I have several questions on the concepts of almost complex structures and complexification. Here are some:

Let $V$ be $\mathbb R$-vector space, possibly infinite-dimensional.

Complexification of space definition: Its complexification can be defined as $V^{\mathbb C} := (V^2,J)$ where $J$ is the almost complex structure $J: V^2 \to V^2, J(v,w):=(-w,v)$ which corresponds to the complex structure $s_{(J,V^2)}: \mathbb C \times V^2 \to V^2,$$ s_{(J,V^2)}(a+bi,(v,w))$$:=s_{V^2}(a,(v,w))+s_{V^2}(b,J(v,w))$$=a(v,w)+bJ(v,w)$ where $s_{V^2}$ is the real scalar multiplication on $V^2$ extended to $s_{(J,V^2)}$. In particular, $i(v,w)=(-w,v)$.

Complexification of map definition: See a question I posted previously.

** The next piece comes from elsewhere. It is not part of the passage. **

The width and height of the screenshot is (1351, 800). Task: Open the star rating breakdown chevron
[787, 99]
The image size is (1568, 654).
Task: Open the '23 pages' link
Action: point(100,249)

Proposition (Conrad, Bell): Let $f \in End_{\mathbb C}(V^{\mathbb C})$. We have that $f$ is the complexification of a map if and only if $f$ commutes with the standard conjugation map $\chi$ on $V^{\mathbb C}$, $\chi(v,w):=(v,-w)$. In symbols:

If $f \circ J = J \circ f$, then the following are equivalent:

  • Condition 1. $f=g^{\mathbb C}$ for some $g \in End_{\mathbb R}(V)$

  • Condition 2. $f \circ \chi = \chi \circ f$

  • I think Bell would rewrite Condition 2 as $f = \chi \circ f \circ \chi$ and say $f$ 'equals its own conjugate'.

Questions: Considering the half of the above proposition that says '$f$ commutes with both $J$ and $\chi$ implies $f$ is complexification of a map', what do we get if we instead have the following?

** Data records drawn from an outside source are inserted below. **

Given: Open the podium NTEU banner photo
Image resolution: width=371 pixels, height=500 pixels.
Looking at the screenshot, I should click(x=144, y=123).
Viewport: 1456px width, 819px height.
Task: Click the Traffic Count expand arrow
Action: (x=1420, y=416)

  1. commutes with $J$ and anti-commutes with $\chi$ ($f \circ \chi = - \chi \circ f$)

  2. anti-commutes with $J$ ($f \circ J = - J \circ f$, i.e. $f$ is $\mathbb C$-anti-linear) and commutes with $\chi$

  3. anti-commutes with $J$ and anti-commutes with $\chi$

Motivation: $f=J$ satisfies the case in Question 1, and $f=\chi$ satisfies the case in Question 2.

Guess (for Question 2):

Similar to this (the $K=-J$ part), I kind of had the idea to define something like anti-complexification of a map: for $g \in End_{\mathbb R}(V)$, $g^{anti-\mathbb C}$ is any $\mathbb C$-anti-linear map such that $g^{anti-\mathbb C} \circ cpx = cpx \circ g$, where $cpx: V \to V^{\mathbb C}$ is the complexification map, as Roman (Chapter 1) calls it, or the standard embedding, as Conrad calls it. I think $g^{anti-\mathbb C}$ turns out to always exist uniquely as $g^{anti-\mathbb C}(v,w)=(g(v),-g(w))$.

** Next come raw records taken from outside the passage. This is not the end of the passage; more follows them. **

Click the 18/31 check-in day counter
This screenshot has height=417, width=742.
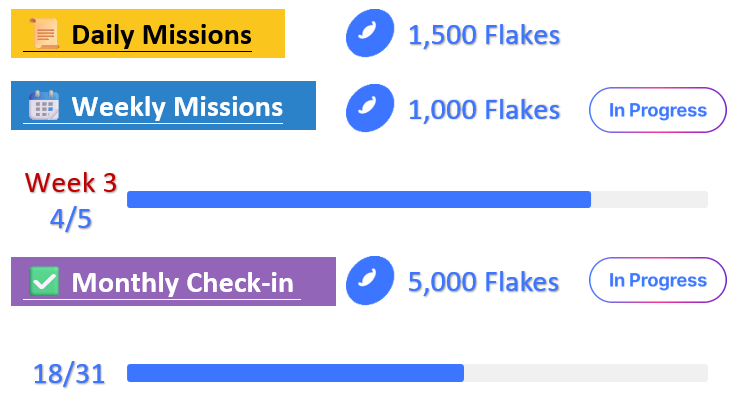tap(69, 374)
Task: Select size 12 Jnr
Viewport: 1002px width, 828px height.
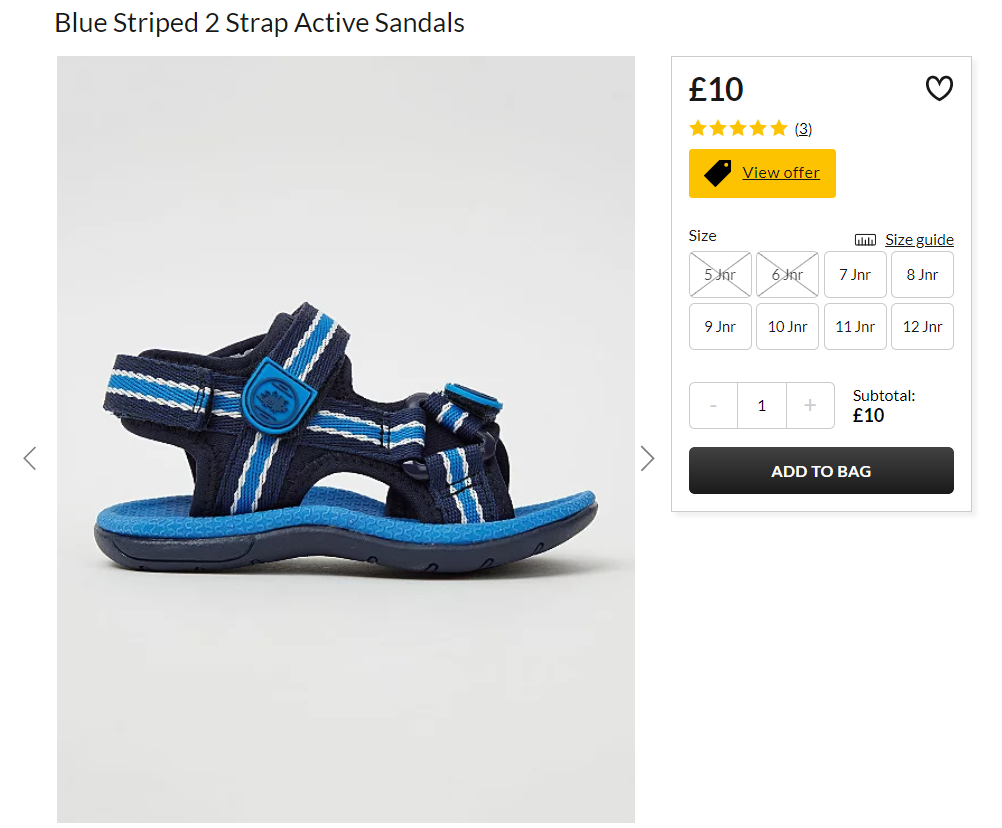Action: pos(922,326)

Then, I think the answer for Question 2 is that $f$ is the anti-complexification of a map. We can strengthen the result to: Let $f$ be $\mathbb C$-anti-linear on $V^{\mathbb C}$, i.e. $f$ anti-commutes with $J$. We have that $f$ is the anti-complexification of a map $g \in End_{\mathbb R}V$, i.e. $f=g^{anti-\mathbb C}$ if and only if $f$ commutes with the standard conjugation map $\chi$, i.e. $f \circ \chi = \chi \circ f$.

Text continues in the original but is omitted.